**Problem to solve**
Examine each line of the data. Copy the line if it includes the word "Refresh".

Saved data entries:
--------------------------------------------------

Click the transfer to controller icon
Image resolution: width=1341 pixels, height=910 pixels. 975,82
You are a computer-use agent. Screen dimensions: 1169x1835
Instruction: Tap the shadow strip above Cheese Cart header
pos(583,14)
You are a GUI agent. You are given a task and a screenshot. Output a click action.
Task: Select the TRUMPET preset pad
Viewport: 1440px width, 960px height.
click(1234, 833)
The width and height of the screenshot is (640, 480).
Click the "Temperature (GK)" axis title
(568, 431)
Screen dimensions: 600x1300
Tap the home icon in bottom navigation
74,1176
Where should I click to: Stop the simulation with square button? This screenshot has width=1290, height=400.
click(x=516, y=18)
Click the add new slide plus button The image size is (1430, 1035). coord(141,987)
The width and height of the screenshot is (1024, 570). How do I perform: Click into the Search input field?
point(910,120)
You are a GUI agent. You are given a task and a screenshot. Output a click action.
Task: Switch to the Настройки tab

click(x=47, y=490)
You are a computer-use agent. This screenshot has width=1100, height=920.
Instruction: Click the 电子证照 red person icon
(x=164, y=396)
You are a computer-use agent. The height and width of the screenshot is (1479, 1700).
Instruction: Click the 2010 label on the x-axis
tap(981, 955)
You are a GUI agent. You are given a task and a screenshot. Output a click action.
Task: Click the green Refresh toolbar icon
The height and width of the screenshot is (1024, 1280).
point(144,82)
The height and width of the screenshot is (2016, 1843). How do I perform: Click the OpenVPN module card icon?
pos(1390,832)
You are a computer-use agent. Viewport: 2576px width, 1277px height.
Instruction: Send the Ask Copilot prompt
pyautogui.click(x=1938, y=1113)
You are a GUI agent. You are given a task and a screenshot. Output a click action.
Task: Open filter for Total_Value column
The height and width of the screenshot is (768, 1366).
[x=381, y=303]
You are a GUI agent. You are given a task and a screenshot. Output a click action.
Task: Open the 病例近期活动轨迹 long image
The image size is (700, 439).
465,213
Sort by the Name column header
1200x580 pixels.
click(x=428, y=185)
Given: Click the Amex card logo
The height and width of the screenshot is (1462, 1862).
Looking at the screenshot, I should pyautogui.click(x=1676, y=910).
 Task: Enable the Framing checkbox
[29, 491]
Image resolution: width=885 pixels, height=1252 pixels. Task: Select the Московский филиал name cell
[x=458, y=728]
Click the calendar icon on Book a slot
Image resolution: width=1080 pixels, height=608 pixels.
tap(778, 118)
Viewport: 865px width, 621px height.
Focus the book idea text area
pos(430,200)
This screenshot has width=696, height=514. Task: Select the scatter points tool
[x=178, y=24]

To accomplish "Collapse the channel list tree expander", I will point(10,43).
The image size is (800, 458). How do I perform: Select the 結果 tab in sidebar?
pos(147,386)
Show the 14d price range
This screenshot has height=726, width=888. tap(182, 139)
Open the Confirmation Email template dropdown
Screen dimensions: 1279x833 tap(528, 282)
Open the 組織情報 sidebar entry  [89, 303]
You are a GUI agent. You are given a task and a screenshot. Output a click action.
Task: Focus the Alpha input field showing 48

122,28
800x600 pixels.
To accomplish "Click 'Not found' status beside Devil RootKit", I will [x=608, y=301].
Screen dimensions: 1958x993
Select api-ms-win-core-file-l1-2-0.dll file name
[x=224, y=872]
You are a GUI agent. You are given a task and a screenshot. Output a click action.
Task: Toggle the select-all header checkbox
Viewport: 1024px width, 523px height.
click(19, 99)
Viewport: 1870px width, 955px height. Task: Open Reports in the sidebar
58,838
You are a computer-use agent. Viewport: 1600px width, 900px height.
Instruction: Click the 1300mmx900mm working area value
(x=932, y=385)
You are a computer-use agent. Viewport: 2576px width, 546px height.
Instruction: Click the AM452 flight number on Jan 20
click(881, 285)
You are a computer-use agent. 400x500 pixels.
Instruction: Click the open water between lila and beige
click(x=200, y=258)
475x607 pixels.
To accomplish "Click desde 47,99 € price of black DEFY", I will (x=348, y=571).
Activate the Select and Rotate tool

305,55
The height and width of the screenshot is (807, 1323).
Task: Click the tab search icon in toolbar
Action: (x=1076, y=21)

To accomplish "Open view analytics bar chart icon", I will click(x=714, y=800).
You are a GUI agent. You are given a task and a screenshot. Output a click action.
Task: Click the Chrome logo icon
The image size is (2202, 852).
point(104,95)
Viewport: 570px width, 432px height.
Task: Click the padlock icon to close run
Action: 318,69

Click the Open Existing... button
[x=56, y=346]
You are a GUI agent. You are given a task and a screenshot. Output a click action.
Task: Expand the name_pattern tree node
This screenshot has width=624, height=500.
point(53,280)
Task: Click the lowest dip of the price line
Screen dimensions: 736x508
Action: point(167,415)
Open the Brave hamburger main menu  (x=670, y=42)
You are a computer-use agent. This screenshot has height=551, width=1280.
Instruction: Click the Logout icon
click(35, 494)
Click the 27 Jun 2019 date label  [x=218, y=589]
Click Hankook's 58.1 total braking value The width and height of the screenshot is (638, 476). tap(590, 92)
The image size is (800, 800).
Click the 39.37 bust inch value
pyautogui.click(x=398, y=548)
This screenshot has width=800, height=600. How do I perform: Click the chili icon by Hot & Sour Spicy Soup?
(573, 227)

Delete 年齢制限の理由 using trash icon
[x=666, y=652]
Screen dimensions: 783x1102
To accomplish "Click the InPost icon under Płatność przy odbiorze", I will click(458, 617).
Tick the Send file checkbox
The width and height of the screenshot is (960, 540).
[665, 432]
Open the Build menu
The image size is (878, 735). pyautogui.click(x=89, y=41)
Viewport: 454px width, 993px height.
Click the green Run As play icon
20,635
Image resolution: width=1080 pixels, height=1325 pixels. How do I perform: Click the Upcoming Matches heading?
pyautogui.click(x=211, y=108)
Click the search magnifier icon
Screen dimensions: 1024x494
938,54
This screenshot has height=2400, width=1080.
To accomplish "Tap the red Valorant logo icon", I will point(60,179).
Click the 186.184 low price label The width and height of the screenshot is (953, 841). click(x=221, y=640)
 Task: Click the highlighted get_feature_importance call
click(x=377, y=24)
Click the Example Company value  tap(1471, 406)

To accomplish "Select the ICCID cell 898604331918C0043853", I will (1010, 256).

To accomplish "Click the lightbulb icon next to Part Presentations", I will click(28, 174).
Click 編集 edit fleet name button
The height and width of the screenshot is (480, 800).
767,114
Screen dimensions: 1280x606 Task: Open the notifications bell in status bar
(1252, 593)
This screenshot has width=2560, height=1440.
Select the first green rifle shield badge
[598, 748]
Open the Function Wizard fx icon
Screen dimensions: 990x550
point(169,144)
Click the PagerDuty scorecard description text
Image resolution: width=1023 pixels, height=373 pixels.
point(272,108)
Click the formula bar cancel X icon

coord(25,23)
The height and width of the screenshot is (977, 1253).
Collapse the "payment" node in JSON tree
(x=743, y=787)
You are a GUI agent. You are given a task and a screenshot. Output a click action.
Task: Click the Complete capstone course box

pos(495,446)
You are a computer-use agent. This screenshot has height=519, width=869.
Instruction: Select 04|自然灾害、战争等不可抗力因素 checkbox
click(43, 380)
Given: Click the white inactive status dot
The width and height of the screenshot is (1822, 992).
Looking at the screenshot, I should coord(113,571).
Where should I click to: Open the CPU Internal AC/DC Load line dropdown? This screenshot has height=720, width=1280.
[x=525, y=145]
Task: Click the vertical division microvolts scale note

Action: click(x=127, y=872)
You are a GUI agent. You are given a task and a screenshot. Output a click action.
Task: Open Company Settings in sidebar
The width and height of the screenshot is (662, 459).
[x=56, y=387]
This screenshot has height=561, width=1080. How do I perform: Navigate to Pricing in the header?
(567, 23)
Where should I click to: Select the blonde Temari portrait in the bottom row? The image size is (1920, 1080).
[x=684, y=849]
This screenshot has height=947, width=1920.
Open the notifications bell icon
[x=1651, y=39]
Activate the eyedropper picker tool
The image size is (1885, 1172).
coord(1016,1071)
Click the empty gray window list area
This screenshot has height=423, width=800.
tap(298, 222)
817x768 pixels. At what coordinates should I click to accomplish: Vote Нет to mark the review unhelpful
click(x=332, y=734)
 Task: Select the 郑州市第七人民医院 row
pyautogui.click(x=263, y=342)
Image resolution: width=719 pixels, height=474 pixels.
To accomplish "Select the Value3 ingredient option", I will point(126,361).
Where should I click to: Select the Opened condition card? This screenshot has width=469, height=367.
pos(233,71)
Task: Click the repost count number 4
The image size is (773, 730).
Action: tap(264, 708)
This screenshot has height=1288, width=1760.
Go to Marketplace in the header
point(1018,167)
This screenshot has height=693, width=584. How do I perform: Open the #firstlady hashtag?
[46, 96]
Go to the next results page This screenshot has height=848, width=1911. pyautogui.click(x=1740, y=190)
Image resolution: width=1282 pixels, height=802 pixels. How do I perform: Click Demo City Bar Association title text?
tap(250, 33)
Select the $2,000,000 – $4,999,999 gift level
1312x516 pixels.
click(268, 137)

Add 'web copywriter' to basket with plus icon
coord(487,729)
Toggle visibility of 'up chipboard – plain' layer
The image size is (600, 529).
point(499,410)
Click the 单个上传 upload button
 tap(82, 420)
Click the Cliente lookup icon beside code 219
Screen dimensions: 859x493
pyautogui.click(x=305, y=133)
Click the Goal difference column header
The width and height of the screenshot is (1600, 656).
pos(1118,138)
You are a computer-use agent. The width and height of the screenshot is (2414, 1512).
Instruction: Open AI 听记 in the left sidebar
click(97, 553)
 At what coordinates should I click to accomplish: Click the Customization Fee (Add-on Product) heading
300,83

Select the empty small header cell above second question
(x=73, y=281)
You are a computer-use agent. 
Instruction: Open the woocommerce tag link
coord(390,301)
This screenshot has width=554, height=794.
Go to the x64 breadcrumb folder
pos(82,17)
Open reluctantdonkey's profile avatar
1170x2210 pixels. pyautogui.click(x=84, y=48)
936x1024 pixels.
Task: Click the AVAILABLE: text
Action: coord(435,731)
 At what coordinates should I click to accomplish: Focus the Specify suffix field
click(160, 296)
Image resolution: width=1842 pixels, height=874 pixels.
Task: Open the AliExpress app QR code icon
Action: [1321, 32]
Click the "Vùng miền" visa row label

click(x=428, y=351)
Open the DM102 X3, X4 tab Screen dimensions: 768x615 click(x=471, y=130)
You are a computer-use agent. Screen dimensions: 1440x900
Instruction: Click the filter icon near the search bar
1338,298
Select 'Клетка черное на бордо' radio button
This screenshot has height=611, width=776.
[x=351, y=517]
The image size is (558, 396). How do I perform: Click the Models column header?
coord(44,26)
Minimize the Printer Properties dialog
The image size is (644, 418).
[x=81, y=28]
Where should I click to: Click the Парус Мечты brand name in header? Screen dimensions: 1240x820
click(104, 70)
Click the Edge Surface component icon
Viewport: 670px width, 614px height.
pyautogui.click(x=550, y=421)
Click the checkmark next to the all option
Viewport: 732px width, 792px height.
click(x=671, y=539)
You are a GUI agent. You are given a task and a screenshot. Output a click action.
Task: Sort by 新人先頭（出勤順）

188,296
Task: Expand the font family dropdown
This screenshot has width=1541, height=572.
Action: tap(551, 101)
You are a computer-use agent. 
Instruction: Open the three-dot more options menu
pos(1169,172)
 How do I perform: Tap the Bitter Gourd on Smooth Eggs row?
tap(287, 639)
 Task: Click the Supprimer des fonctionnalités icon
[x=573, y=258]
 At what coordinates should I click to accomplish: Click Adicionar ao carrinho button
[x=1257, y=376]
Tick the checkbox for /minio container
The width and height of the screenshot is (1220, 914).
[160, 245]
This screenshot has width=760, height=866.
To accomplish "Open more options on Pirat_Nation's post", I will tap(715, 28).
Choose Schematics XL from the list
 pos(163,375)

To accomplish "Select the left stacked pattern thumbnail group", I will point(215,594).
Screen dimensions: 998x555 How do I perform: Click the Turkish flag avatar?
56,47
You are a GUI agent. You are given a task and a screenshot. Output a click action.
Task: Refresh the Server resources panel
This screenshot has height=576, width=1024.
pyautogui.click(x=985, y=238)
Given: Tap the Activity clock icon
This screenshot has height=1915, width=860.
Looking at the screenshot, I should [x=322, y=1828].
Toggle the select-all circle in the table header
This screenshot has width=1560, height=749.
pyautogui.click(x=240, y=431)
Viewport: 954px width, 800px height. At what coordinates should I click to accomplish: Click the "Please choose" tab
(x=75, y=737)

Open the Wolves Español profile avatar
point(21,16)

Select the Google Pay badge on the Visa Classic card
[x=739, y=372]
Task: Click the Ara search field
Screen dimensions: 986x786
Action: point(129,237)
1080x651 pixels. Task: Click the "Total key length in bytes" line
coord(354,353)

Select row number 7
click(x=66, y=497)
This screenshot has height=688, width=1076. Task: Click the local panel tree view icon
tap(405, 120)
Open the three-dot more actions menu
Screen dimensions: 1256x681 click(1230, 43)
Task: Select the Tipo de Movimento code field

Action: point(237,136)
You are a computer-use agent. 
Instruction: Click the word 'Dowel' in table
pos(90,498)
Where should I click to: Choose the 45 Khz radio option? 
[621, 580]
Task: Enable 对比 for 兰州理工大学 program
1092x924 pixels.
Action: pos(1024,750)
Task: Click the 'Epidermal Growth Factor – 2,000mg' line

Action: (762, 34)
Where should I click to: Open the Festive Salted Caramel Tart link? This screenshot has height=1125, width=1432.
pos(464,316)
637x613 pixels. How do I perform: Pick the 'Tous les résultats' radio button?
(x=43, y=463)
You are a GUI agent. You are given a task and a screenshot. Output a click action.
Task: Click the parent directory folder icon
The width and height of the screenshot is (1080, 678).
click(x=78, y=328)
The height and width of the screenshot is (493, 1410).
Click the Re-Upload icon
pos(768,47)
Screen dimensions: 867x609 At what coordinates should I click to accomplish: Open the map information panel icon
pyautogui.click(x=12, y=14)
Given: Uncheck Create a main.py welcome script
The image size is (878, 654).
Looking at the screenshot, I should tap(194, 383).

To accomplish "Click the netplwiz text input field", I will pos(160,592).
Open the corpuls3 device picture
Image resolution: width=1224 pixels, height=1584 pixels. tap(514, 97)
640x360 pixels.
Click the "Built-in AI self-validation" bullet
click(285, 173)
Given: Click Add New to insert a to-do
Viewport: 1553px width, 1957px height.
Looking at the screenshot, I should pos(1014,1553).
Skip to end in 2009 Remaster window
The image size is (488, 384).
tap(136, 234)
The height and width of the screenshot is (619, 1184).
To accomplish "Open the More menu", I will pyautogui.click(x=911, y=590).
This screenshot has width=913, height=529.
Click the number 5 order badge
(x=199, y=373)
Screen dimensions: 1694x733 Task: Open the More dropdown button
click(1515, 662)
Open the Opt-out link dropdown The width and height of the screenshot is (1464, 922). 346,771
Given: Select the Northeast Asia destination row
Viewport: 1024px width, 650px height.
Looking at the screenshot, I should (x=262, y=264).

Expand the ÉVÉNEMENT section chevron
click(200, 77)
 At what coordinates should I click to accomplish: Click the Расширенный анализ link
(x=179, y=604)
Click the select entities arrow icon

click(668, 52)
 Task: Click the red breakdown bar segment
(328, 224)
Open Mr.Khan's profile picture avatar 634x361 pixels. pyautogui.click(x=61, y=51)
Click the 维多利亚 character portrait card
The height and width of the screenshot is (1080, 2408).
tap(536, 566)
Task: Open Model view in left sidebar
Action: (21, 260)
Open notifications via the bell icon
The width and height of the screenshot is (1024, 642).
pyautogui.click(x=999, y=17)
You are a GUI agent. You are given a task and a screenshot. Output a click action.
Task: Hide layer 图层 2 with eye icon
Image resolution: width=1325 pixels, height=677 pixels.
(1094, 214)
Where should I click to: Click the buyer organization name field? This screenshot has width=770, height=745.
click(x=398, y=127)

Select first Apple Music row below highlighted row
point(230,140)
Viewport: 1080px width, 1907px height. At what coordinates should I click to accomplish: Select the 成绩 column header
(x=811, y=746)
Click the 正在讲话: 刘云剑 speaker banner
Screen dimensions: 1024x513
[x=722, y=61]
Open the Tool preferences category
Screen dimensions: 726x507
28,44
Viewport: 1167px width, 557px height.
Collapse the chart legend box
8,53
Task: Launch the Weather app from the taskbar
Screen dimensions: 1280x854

--------------------------------------------------

**Answer to this task**
Task: Click the green Refresh toolbar icon
Task: Refresh the Server resources panel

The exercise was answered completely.